А на том совещании многие возмущались: «Как? У нас в Советском Союзе антисемитизм? Какая клевета! Свирский опозорил нас перед Демичевым!»
Не помню, какое решение принял партком, скоpee всего, Свирского исключили из партии. Потом дело рассматривалось на заседании райкома партии. Свирский, как человек честный, не отказался от своих слов, сказал, что проблема вовсе не надумана, она действительно существует, однако в оценке ее он, видимо, слишком сгустил краски.
Выслушав его, первый секретарь райкома С. Грузинов сказал:
— Решение сейчас принимать не будем.
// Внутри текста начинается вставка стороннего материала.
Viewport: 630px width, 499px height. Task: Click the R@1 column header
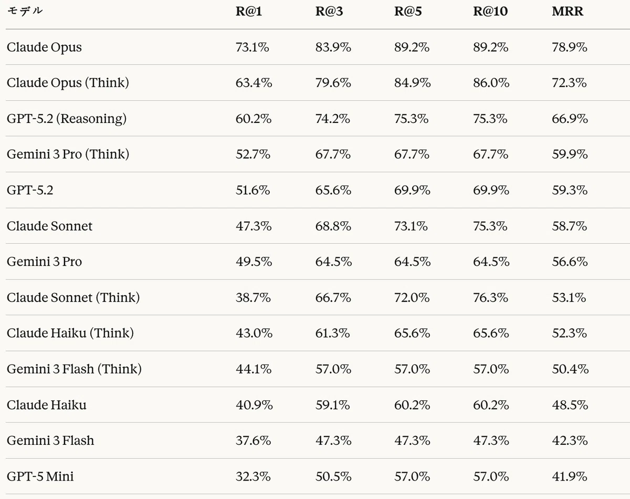point(249,11)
Не торопясь, еще раз все хорошо обдумайте и, если не измените только что высказанной позиции, напишите нам об этом и приходите.
А Свирского уже ждали подстрекатели, в том числе и Я. «Как ты мог? Ты, смелый, мужественный человек, героический летчик, не привыкший отступать! Ты наша надежда, мы тебя поддержим, не сдавайся» и т. д. Несколько дней длилась эта обработка, и она в конце концов принесла плоды: Свирский написал в райком еще более резкое письмо, чем его выступление. Его исключили из КПСС. Я считаю, решение это было неправильное. Человек ничего противозаконного не совершил, выступил на закрытом партийном собрании и высказал свое мнение. Это его право. С ним можно было соглашаться или не соглашаться, но за что исключать? Впрочем, тогда было другое время.
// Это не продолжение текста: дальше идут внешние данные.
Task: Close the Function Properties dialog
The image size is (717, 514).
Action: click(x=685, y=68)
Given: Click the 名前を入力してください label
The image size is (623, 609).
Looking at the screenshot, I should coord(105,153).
Свирского и без того не особенно охотно печатали, а после исключения из партии и вовсе перестали. Ретивые подстрекатели, в том числе и Я., попрятались по углам. Свирский понял, что ему ниоткуда нельзя ждать поддержки, и уехал за рубеж. Что с ним стало, я не знаю.
Кто же виноват в трагедии этого человека? Конечно же, КГБ — он выдворил Свирского из страны. Именно такую версию распространяли Я. и его друзья. Привлечь их за это к ответственности? Опускаться не хотелось.
Вспоминается и судьба другого писателя, поначалу в чем-то сходная с судьбой Свирского. На партийном собрании прозаиков выступил молодой, но уже известный писатель Михаил Рощин, заявивший, что Советский Союз должен идти по чехословацкому пути — другого он не видит. Это заявление вызвало шум в зале, дело происходило как раз накануне ввода в Чехословакию наших войск.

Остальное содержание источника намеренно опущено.